• **WRITTEN TASKS**:
**a.** From the HarfBuzz line-breaking message, return the passage beginning at the words "My first line" and ending after "string 'Tree’s primary office'.", copied word for word.
**b.** Write the next part of the HarfBuzz line-breaking message, picking up right after its final sentence.

• **TEXT PROVIDED**:
-- BEGIN --
[HarfBuzz] Fwd: Harfbuzz with linebreaking

Kelvin Ma kelvinsthirteen at gmail.com
Tue Jun 14 17:20:31 UTC 2016


Okay, so…supposing we had safe-to-break, would this system work?:

The input string is this (where 'REVERSED TEXT' is a piece of right to left
text):

      'Tree Paine’s primary office is in Nashville (REVERSED TEXT). She
works as a publicist.'

This gets split into same-direction segments

    → 'Tree Paine’s primary office is in Nashville (',
    ← 'REVERSED TEXT',
    → '). She works as a publicist.'

Then hb.shape() is called on each segment to get glyphs:

    → [T] [r] [e] [e] [ ] [P] [a] [i] [n] [e] [’] [s] [ ] [p] [r] [i] [m]
[a] [r] [y] [ ] [o] [ffi] [c] [e] [ ] [i] [s] [ ] [i] [n] [ ] [N] [a] [s]
[h] [v] [i] [l] [l] [e] [ ] [(]

      [T] [X] [E] [T] [ ] [D] [E] [S] [R] [E] [V] [E] [R] ←

    → [)] [.] [ ] [S] [h] [e] [ ] [w] [o] [r] [k] [s] [ ] [a] [s] [ ] [a] [
] [p] [u] [b] [l] [i] [c] [i] [st] [.]

My first line is 50 points wide, and I find that the first glyph that
exceeds that is the [e] at the end of

    → [T] [r] [e] [e] [ ] [P] [a] [i] [n] [e] [’] [s] [ ] [p] [r] [i] [m]
[a] [r] [y] [ ] [o] [ffi] [c] [e]

I know from clustering that [e] corresponds to index 26 in the original
string. So I look for the breakpoint with the highest index less than 26,
i.e. one that’s within the string 'Tree’s primary office'.
-- END --
• **MATERIAL PROVIDED**:
-- BEGIN --
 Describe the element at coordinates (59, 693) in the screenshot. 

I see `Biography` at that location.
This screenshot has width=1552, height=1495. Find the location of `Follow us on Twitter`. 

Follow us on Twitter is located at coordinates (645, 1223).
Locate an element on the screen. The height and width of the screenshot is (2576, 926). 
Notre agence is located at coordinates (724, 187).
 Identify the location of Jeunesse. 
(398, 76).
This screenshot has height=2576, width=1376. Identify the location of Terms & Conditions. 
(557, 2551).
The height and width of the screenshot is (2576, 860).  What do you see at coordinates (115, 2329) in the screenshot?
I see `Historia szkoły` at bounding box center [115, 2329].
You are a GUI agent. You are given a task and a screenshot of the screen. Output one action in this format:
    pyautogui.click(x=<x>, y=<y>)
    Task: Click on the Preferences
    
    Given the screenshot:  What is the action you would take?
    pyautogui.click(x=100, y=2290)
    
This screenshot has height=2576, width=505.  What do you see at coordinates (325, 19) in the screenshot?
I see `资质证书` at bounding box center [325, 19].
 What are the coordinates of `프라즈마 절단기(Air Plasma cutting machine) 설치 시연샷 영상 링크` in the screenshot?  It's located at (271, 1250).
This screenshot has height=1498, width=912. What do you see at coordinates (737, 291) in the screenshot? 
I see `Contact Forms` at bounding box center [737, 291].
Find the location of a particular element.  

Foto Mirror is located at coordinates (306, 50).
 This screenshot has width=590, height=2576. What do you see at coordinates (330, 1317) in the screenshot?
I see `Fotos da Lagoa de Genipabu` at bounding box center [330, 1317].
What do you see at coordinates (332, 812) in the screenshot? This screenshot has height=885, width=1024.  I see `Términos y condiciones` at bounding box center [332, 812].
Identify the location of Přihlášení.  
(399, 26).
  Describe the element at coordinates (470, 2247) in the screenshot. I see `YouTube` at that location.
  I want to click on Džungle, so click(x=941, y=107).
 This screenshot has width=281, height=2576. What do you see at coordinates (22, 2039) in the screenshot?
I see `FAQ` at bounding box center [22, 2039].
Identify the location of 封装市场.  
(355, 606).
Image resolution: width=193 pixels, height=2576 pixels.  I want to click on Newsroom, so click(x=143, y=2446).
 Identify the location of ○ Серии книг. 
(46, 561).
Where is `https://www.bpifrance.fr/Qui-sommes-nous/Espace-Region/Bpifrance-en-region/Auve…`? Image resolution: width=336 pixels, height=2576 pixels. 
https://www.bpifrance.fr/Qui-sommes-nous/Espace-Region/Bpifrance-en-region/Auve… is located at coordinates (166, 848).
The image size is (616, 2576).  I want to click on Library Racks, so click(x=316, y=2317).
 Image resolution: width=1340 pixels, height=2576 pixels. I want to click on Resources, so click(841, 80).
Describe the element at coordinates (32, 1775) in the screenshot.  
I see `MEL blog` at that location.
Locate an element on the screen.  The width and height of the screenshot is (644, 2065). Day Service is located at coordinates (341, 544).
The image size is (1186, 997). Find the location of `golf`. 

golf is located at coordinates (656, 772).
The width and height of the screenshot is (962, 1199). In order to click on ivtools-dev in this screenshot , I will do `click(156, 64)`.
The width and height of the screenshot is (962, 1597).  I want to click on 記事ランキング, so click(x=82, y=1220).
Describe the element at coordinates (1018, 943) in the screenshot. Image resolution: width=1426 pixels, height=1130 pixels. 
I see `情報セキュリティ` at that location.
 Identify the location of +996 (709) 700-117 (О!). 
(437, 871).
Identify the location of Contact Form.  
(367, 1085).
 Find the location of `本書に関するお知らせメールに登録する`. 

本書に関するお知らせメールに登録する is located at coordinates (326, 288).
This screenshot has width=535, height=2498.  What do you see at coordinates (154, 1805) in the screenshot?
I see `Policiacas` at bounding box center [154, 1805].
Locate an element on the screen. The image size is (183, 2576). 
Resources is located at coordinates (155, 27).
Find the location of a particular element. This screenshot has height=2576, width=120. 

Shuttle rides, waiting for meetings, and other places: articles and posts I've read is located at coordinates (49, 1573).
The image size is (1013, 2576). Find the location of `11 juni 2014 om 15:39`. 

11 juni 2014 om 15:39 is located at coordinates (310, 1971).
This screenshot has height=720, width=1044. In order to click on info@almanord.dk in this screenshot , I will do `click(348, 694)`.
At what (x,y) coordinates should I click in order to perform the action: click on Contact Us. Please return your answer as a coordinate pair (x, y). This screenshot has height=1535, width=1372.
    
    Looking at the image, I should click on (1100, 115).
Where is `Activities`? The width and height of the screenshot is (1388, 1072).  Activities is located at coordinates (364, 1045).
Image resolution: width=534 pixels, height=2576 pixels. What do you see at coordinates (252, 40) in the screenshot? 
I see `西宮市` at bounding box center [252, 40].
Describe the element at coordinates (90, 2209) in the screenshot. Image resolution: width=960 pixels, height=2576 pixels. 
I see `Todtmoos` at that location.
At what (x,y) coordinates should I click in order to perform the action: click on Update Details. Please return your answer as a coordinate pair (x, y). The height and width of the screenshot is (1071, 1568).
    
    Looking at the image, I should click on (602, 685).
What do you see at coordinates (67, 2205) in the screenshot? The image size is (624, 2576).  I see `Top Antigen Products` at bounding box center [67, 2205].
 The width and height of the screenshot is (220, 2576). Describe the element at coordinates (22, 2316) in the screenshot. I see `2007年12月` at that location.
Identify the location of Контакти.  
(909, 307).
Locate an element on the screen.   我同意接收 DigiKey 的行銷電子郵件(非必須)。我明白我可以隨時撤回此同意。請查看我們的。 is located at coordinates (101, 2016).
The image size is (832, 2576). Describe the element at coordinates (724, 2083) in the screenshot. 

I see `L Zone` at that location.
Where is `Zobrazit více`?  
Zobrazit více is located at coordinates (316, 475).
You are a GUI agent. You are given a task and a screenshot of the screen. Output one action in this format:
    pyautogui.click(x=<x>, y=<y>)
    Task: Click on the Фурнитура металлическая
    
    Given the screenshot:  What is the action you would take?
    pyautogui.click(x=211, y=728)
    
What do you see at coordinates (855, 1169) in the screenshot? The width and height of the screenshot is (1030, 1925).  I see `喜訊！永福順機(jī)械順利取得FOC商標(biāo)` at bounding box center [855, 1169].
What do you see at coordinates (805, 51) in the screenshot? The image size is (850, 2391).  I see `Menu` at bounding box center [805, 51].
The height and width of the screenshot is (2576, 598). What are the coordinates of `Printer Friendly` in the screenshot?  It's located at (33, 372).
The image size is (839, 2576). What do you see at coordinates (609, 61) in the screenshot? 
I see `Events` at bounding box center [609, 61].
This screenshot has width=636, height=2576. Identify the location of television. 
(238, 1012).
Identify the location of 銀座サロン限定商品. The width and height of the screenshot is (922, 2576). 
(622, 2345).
-- END --
• **EXPECTED ANSWERS**:
**a.**
My first line is 50 points wide, and I find that the first glyph that
exceeds that is the [e] at the end of

    → [T] [r] [e] [e] [ ] [P] [a] [i] [n] [e] [’] [s] [ ] [p] [r] [i] [m]
[a] [r] [y] [ ] [o] [ffi] [c] [e]

I know from clustering that [e] corresponds to index 26 in the original
string. So I look for the breakpoint with the highest index less than 26,
i.e. one that’s within the string 'Tree’s primary office'.

**b.**
That breakpoint is the hyphenation breakpoint at index 22 ('Tree Paine’s
primary of' + '-')

Then I reshape the string 'Tree Paine’s primary of-', using safe-to-break
to reuse old glyphs when possible, to get the line

      <line 1> : { [T] [r] [e] [e] [ ] [P] [a] [i] [n] [e] [’] [s] [ ] [p]
[r] [i] [m] [a] [r] [y] [ ] [o] [f] [-] }

By the same process, I use the remaining string to get the remaining glyphs
(note how the ligature [ffi] got broken into [f] and [fi])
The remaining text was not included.